YOLO-based Bearing Fault Diagnosis With Continuous Wavelet Transform
This provides a practical solution for condition monitoring in rotating machinery, though it is incremental as it applies existing YOLO models to a new domain.
The paper tackles bearing fault diagnosis by proposing a YOLO-based framework that uses continuous wavelet transform to create time-frequency spectrograms from vibration signals, achieving high accuracy with mAP scores up to 99.5% on benchmark datasets.

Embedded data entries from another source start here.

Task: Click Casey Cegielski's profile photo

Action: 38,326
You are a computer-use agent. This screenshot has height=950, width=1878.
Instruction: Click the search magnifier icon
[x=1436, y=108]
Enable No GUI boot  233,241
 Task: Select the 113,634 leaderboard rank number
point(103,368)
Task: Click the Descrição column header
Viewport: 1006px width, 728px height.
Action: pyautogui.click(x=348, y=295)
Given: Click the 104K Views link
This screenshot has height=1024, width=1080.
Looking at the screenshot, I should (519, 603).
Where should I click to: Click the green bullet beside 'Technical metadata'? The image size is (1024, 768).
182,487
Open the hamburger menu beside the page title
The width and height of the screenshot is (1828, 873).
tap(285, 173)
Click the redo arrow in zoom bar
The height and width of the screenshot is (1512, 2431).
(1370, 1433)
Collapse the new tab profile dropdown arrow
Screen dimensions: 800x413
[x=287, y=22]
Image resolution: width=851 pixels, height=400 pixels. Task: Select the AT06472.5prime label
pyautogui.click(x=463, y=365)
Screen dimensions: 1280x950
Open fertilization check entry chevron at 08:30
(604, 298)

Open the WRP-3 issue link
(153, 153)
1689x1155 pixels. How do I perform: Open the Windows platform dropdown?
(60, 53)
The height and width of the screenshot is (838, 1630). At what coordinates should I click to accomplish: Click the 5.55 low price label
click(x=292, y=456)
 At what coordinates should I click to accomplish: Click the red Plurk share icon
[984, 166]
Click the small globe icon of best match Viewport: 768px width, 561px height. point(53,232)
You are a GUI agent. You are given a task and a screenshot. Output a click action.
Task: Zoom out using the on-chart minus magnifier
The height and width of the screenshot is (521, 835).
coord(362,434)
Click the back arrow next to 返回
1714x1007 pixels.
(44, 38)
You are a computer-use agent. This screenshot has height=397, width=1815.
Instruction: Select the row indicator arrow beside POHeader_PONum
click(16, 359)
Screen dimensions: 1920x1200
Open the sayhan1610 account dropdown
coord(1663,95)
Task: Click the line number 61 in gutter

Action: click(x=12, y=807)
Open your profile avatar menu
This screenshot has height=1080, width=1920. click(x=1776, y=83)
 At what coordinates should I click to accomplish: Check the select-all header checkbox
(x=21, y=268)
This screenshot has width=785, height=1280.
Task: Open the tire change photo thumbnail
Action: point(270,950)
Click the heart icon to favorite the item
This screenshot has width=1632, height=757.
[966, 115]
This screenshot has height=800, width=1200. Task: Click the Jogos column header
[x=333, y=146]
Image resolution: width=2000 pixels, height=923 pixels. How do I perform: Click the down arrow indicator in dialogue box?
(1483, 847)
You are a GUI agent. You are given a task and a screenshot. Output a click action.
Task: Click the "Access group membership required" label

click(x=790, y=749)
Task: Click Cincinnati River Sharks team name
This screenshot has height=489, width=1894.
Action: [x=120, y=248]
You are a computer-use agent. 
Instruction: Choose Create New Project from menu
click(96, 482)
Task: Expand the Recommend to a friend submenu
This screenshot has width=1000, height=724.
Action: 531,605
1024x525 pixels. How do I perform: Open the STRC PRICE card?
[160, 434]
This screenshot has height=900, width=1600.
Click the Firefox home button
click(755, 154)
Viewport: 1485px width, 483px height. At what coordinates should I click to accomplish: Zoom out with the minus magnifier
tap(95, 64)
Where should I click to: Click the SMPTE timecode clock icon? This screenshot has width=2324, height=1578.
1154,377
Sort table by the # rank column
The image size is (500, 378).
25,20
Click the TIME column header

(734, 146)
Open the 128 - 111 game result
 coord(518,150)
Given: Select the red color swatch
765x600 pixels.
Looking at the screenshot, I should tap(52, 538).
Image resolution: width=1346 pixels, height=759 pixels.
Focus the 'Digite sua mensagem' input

This letter proposes a YOLO-based framework for spatial bearing fault diagnosis using time-frequency spectrograms derived from continuous wavelet transform (CWT). One-dimensional vibration signals are first transformed into time-frequency spectrograms using Morlet wavelets to capture transient fault signatures. These spectrograms are then processed by YOLOv9, v10, and v11 models to classify fault types. Evaluated on three benchmark datasets, including Case Western Reserve University (CWRU), Paderborn University (PU), and Intelligent Maintenance System (IMS), the proposed CWT-YOLO pipeline achieves significantly higher accuracy and generalizability than the baseline MCNN-LSTM model. Notably, YOLOv11 reaches mAP scores of 99.4% (CWRU), 97.8% (PU), and 99.5% (IMS). In addition, its region-aware detection mechanism enables direct visualization of fault locations in spectrograms, offering a practical solution for condition monitoring in rotating machinery.